[Pixel coordinate grounding data]
== Segment start ==

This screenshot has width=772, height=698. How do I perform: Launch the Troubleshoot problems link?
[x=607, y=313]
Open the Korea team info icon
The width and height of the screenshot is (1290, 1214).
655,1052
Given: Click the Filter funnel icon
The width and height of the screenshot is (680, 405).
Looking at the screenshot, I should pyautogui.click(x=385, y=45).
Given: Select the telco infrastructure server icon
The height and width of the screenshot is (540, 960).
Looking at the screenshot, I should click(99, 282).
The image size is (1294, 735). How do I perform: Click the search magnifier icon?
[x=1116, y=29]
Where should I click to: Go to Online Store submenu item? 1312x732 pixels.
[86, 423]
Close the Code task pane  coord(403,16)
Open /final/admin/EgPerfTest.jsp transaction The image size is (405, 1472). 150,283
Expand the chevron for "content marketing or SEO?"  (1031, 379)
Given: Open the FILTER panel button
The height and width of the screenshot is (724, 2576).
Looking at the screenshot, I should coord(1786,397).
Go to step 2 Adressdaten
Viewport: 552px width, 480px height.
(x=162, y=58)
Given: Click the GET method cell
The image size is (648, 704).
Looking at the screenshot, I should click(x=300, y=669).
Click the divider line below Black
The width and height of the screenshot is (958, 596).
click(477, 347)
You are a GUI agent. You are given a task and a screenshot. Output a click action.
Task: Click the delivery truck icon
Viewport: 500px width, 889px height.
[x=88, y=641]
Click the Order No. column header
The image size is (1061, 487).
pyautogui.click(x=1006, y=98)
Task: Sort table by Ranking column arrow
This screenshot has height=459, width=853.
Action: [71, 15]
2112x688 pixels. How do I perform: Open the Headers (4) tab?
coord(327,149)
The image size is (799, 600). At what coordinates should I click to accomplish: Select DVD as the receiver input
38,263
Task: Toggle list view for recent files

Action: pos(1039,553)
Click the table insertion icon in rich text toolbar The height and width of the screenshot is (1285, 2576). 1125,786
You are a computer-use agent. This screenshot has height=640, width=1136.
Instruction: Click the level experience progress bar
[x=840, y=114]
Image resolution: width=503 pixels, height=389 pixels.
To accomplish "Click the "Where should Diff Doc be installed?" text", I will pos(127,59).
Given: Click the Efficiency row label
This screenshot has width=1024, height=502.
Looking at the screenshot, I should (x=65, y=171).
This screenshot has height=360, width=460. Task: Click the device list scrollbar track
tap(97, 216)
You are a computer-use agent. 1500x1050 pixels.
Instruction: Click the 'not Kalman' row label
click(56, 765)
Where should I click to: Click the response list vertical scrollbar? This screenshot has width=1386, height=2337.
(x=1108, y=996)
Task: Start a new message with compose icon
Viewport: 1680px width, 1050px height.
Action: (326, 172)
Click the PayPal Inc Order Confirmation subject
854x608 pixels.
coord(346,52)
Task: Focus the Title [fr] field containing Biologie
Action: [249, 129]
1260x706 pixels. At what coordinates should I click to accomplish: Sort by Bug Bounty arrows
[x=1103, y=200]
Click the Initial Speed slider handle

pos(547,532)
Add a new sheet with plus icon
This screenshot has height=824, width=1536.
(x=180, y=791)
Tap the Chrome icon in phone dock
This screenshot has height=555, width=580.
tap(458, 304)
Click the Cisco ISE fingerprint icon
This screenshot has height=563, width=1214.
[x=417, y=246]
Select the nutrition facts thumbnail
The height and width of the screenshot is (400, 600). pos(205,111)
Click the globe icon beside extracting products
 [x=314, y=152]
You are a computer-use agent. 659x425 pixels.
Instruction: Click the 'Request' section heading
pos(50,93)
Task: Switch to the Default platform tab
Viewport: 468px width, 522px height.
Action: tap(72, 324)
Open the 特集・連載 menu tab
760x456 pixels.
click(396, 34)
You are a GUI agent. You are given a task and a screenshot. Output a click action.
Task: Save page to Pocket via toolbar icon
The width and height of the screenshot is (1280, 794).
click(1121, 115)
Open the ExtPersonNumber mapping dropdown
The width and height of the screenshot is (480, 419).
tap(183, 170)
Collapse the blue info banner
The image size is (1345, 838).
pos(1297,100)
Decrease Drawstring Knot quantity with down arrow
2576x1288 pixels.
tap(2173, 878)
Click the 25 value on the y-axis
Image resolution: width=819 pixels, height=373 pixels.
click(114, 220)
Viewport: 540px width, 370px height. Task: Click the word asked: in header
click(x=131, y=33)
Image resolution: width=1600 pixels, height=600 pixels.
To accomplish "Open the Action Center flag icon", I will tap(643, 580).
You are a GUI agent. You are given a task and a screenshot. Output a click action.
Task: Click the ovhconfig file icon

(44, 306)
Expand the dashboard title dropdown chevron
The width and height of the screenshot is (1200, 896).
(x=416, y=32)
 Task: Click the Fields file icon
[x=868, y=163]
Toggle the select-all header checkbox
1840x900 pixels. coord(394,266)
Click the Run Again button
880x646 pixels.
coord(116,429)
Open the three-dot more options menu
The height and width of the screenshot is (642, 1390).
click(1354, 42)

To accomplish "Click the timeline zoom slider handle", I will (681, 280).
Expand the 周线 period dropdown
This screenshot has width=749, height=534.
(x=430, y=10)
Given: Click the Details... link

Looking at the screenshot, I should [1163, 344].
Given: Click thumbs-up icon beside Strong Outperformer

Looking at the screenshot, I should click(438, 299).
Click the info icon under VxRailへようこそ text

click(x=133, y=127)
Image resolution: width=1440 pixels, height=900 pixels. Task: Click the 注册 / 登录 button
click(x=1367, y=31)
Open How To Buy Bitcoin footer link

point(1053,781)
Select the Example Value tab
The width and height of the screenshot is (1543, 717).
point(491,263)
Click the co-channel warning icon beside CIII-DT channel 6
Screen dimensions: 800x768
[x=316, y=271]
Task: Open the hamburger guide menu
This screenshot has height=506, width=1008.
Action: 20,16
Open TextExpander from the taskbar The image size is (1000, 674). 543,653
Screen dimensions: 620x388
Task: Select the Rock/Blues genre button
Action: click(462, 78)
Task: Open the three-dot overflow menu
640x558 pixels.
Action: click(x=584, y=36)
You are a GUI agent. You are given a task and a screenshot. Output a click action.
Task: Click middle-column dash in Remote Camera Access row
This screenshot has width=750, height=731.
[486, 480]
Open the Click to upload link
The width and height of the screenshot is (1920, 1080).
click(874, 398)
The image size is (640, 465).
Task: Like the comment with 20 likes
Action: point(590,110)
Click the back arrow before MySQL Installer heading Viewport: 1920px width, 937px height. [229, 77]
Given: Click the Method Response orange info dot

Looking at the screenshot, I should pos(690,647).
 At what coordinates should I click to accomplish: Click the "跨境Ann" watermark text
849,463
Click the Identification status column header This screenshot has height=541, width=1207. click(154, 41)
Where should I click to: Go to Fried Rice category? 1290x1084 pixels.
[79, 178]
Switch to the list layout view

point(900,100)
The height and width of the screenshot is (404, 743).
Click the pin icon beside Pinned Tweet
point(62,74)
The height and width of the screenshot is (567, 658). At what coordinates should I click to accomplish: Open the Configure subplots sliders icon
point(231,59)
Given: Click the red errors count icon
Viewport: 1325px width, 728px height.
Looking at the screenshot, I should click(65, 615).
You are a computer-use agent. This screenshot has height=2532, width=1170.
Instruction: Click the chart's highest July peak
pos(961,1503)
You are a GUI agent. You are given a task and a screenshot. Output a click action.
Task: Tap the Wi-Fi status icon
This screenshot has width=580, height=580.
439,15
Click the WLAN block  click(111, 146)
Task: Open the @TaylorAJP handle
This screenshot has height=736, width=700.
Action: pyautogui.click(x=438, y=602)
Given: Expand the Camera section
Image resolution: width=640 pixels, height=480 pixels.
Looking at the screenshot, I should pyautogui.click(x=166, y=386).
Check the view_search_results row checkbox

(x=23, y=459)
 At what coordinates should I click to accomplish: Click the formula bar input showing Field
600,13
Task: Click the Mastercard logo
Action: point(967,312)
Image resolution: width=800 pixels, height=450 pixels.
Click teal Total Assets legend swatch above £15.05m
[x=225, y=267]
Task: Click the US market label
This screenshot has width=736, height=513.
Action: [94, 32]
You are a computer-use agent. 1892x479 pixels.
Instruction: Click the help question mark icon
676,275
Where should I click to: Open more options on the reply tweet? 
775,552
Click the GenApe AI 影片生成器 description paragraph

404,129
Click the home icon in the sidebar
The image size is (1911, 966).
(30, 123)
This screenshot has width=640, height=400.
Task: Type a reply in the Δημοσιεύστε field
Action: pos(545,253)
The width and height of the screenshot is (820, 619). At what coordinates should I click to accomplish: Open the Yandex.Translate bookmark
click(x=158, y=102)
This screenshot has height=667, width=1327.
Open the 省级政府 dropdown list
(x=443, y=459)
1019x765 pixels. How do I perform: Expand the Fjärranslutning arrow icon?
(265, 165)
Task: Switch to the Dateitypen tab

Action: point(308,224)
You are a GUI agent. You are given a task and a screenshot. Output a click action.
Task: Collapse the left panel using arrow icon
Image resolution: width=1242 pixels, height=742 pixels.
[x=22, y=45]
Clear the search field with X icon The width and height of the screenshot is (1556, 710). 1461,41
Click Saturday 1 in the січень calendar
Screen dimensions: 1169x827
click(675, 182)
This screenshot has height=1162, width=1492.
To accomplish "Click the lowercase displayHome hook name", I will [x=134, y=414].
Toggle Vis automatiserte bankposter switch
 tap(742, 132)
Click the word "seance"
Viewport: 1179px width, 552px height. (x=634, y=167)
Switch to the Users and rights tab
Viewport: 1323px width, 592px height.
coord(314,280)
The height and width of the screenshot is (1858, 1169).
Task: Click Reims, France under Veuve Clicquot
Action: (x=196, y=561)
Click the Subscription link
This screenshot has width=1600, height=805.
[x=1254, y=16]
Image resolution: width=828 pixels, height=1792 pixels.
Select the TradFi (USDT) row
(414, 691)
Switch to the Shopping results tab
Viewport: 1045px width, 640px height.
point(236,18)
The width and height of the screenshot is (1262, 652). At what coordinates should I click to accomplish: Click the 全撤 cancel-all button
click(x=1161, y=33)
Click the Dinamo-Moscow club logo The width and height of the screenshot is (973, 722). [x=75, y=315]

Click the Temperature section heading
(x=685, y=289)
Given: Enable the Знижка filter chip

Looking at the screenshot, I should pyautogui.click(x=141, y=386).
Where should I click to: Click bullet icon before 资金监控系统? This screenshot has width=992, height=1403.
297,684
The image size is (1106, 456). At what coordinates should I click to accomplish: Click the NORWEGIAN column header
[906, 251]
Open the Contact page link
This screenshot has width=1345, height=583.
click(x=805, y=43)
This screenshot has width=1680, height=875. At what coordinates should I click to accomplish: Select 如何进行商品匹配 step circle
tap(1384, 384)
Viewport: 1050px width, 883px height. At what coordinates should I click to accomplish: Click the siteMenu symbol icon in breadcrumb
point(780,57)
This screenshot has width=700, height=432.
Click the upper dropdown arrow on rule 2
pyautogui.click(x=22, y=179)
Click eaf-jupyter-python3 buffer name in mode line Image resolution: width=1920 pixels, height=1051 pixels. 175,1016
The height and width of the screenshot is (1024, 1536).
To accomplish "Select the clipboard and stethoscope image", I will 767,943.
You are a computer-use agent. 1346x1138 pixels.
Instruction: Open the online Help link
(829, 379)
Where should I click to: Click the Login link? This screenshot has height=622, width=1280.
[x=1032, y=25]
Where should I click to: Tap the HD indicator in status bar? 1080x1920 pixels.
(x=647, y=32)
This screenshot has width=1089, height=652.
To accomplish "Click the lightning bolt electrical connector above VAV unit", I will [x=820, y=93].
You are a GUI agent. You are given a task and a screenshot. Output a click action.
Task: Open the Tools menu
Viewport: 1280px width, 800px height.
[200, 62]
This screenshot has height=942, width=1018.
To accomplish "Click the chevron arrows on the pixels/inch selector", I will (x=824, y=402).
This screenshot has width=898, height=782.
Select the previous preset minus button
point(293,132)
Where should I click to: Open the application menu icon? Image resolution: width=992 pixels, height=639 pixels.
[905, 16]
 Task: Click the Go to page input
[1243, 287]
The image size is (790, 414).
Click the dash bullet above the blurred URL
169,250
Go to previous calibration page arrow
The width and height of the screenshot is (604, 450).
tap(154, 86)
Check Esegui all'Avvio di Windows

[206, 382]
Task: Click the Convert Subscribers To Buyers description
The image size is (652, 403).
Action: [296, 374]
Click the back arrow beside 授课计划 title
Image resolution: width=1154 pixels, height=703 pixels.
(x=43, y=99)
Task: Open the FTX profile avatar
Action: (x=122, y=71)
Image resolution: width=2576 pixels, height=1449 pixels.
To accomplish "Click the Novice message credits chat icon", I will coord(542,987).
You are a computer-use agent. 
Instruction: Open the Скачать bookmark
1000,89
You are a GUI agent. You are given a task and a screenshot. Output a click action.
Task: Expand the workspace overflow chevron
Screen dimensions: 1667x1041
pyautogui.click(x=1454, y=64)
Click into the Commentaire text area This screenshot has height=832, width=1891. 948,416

== Segment end ==

From the entries above, print the lines beginning at the one with "The height and width of the screenshot is (724, 2576)." and stopping after the one with "has height=640, width=1136.", exactly as written and with nothing else.

Exercise result:
The height and width of the screenshot is (724, 2576).
Looking at the screenshot, I should coord(1786,397).
Go to step 2 Adressdaten
Viewport: 552px width, 480px height.
(x=162, y=58)
Given: Click the GET method cell
The image size is (648, 704).
Looking at the screenshot, I should click(x=300, y=669).
Click the divider line below Black
The width and height of the screenshot is (958, 596).
click(477, 347)
You are a GUI agent. You are given a task and a screenshot. Output a click action.
Task: Click the delivery truck icon
Viewport: 500px width, 889px height.
[x=88, y=641]
Click the Order No. column header
The image size is (1061, 487).
pyautogui.click(x=1006, y=98)
Task: Sort table by Ranking column arrow
This screenshot has height=459, width=853.
Action: [71, 15]
2112x688 pixels. How do I perform: Open the Headers (4) tab?
coord(327,149)
The image size is (799, 600). At what coordinates should I click to accomplish: Select DVD as the receiver input
38,263
Task: Toggle list view for recent files

Action: pos(1039,553)
Click the table insertion icon in rich text toolbar The height and width of the screenshot is (1285, 2576). 1125,786
You are a computer-use agent. This screenshot has height=640, width=1136.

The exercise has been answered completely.